Biography
Julian Little has been a Professor in the School of Epidemiology and Public Health (Director 2006-2016) at the University of Ottawa since 2004. He currently holds a Distinguished Research Chair in Chronic Disease Epidemiology and Control. His PhD, from Aberdeen University, was on problems of ascertainment of congenital anomalies. He has worked for the EUROCAT Central Registry in Brussels (Belgium, 1983-4)), as a lecturer in epidemiology in Nottingham University (1984-9), as an epidemiologist in the International Agency for Research on Cancer (IARC) in Lyon (1989-1994), and as Professor of Epidemiology at Aberdeen University (1994-2004). In addition, he has worked during periods of academic leave at the Office of Genomics and Disease Prevention, Centres for Disease Control and Prevention (CDC, Atlanta, USA, 2002-3), the Clinical Research Unit, Xinhua Hospital (affiliated with Shanghai Jiao Tong University School of Medicine, China, 2016) and in the Department of Biomedical and Specialty Surgical Sciences, University of Ferrara (Italy, 2017). Research in which he is currently involved includes:
[1] Congenital anomalies, (a) B-group vitamins and global health; (b) completeness of ascertainment; (c) prenatal screening;
[2] Psychosis and affective psychosis, (a) within-week variation in in-hospital outcomes for patients with psychosis and affective psychosis; (b) trajectories of hospitalizations; and (c) the development and testing of a multifaceted intervention including physical activity aimed at improving physical health and quality of life;
[3] Knowledge synthesis and public health, co-PI of the Knowledge Synthesis and Application Unit (KSAU). Work includes supporting development of preventive healthcare guidelines by the Canadian Task Force on Preventive Health Care (ongoing projects relate to screening for cancer, depression and hypertension, tobacco cessation, interventions to reduce potentially inappropriate prescribing, and interventions to prevent cardiovascular disease), surgical efficiencies and relating to SARS-CoV-2;
[4] SARS-CoV-2, involved in studies of immune response in diverse population subgroups, in living evidence synthesis of variants of concern and vaccine effectiveness, and evidence syntheses on rapid testing and risk of transmission associated with different activities and settings.
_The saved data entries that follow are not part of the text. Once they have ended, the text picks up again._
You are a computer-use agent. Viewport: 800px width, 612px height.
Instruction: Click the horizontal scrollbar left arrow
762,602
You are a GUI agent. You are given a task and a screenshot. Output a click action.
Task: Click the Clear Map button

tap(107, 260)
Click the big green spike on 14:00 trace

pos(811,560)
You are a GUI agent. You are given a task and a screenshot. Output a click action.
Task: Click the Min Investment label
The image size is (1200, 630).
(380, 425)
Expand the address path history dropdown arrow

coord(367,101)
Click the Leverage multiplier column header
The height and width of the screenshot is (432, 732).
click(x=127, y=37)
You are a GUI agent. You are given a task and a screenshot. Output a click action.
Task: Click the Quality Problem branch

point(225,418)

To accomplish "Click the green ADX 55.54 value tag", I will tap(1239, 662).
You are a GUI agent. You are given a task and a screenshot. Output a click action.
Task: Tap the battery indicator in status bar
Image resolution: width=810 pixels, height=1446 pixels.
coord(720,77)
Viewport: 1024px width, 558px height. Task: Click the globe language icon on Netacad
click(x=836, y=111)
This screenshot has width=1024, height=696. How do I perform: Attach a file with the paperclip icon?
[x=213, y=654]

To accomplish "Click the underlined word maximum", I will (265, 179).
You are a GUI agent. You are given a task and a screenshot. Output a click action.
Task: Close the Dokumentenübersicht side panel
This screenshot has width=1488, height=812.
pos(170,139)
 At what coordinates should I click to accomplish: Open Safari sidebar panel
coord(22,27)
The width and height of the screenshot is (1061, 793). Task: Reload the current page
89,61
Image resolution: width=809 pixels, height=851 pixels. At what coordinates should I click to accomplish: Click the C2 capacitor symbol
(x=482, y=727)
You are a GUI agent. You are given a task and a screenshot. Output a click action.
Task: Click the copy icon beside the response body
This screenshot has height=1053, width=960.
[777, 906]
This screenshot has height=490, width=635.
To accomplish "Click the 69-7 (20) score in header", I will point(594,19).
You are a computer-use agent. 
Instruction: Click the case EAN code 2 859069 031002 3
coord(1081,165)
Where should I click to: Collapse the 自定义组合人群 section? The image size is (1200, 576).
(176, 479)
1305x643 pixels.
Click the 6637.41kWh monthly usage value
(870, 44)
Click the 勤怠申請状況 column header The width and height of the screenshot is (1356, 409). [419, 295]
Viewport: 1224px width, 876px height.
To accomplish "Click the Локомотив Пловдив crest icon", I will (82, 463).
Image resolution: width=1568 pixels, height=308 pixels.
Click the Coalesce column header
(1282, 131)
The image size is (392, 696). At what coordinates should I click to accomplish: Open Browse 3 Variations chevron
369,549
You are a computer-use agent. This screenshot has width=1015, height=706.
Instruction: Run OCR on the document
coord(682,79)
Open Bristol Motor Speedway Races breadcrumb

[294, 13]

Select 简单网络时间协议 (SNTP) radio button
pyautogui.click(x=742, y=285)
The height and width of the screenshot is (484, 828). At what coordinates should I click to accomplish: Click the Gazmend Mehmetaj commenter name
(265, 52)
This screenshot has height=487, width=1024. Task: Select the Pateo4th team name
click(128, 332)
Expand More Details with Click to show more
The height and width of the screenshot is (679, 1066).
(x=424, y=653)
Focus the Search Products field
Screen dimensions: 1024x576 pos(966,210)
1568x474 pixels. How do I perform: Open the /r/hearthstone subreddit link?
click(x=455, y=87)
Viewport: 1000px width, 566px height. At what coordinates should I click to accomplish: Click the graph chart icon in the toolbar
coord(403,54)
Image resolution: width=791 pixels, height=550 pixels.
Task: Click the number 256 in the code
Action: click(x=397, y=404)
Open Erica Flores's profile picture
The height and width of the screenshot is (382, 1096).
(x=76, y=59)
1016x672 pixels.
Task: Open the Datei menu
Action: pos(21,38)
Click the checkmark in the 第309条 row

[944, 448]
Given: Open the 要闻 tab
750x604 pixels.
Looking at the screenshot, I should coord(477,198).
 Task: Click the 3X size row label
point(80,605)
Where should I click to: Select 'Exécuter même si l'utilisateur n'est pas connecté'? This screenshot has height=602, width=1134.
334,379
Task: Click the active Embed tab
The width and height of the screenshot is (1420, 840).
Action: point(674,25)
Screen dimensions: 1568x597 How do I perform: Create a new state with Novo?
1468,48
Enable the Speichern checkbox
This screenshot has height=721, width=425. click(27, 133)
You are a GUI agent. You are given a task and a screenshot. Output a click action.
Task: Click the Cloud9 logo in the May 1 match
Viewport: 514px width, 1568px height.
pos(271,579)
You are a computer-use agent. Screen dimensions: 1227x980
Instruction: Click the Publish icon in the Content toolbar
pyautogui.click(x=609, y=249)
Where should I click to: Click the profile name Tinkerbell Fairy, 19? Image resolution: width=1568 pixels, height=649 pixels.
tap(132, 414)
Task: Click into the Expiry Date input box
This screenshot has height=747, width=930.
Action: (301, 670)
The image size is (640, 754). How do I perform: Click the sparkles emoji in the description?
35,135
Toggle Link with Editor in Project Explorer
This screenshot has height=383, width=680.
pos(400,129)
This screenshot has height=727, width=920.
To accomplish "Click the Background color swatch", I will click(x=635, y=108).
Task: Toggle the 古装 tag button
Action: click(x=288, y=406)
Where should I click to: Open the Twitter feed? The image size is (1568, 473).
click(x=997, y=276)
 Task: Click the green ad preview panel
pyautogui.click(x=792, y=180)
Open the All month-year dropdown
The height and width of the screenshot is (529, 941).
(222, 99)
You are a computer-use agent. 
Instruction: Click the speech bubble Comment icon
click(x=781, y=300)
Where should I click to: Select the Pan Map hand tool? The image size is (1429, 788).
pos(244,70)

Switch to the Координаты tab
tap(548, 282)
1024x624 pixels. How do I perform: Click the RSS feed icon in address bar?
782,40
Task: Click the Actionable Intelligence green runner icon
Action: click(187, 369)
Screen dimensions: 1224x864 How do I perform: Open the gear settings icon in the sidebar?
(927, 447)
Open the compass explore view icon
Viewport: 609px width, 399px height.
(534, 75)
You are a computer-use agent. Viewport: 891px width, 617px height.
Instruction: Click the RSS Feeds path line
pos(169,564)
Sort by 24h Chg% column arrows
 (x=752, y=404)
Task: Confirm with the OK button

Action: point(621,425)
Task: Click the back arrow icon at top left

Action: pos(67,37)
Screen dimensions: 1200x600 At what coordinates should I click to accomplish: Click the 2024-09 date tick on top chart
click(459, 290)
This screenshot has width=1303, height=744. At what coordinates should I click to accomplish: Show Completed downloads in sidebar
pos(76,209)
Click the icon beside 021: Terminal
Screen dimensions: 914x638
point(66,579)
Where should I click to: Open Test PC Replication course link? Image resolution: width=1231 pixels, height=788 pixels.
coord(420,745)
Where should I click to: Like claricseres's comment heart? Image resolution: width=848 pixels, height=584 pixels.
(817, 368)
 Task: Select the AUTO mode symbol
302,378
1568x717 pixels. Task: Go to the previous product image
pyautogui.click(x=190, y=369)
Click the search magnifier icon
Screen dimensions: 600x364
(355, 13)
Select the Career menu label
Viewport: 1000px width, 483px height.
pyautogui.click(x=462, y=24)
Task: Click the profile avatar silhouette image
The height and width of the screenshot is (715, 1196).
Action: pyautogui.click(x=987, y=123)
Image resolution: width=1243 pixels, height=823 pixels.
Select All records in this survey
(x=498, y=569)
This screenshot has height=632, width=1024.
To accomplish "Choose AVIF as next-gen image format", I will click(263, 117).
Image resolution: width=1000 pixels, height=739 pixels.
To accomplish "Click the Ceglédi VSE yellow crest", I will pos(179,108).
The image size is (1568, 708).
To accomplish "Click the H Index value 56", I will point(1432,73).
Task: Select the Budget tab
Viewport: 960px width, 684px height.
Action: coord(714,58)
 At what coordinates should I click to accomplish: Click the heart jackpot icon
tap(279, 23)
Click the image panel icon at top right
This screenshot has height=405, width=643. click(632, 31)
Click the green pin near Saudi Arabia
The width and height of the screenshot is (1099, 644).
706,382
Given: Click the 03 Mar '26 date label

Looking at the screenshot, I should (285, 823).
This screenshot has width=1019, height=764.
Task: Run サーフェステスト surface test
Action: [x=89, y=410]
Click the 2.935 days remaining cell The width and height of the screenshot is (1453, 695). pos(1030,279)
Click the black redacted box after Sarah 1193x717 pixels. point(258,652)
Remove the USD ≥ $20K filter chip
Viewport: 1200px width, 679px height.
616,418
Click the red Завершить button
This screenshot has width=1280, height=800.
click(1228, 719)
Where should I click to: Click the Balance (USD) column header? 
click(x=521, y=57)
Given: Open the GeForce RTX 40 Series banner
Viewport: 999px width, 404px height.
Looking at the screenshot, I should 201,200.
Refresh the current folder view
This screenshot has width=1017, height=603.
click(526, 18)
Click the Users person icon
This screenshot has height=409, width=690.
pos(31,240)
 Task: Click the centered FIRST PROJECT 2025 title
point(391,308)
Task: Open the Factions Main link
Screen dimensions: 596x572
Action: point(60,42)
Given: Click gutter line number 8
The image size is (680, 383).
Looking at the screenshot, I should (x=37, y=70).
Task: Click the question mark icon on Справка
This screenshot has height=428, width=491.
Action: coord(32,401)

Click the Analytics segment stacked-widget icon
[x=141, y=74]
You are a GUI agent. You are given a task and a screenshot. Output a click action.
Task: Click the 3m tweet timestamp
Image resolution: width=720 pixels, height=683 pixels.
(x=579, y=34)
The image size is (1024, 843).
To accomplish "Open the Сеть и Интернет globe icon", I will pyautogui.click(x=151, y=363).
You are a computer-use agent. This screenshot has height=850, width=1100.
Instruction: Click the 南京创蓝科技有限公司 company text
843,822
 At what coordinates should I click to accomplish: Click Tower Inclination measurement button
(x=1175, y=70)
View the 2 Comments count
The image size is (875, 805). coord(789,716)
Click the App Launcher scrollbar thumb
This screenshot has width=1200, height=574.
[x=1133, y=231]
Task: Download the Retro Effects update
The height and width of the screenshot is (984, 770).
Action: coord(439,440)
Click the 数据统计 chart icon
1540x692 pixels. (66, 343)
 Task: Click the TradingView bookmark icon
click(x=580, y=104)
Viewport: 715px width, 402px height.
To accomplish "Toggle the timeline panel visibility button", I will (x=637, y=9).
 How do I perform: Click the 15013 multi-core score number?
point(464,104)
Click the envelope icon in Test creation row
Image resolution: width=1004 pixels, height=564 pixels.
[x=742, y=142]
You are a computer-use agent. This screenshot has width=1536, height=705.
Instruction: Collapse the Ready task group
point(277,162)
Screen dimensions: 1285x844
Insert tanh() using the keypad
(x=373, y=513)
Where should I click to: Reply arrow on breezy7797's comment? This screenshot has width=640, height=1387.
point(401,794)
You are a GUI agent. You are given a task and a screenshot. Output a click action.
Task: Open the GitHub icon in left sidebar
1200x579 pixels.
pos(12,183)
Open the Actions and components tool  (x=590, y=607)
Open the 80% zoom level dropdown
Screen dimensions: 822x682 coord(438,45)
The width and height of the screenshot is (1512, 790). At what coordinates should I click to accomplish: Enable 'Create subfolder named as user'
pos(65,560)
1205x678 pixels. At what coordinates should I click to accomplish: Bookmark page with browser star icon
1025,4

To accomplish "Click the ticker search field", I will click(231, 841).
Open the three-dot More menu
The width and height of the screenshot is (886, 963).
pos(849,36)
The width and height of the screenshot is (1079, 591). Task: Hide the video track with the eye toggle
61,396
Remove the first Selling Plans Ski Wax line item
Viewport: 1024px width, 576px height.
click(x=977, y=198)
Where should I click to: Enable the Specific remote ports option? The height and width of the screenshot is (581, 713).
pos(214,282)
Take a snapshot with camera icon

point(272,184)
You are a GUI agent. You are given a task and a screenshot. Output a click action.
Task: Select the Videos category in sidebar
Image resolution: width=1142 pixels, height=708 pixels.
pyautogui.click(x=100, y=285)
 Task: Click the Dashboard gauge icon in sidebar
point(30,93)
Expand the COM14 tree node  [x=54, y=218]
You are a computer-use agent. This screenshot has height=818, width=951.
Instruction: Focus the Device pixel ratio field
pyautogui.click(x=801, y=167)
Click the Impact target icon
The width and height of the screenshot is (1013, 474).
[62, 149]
There are opportunities for student projects on (1) B-group vitamins and global health; (2) responding to emerging trends in prenatal screening; (3) application of capture-recapture methods to investigate completeness of ascertainment of congenital anomalies; (4) psychosis and affective psychosis; (5) advancing knowledge synthesis; (6) SARS-CoV-2; (7) analysis of audiometric tests; and (8) risk of cataract in workers in the nuclear industry.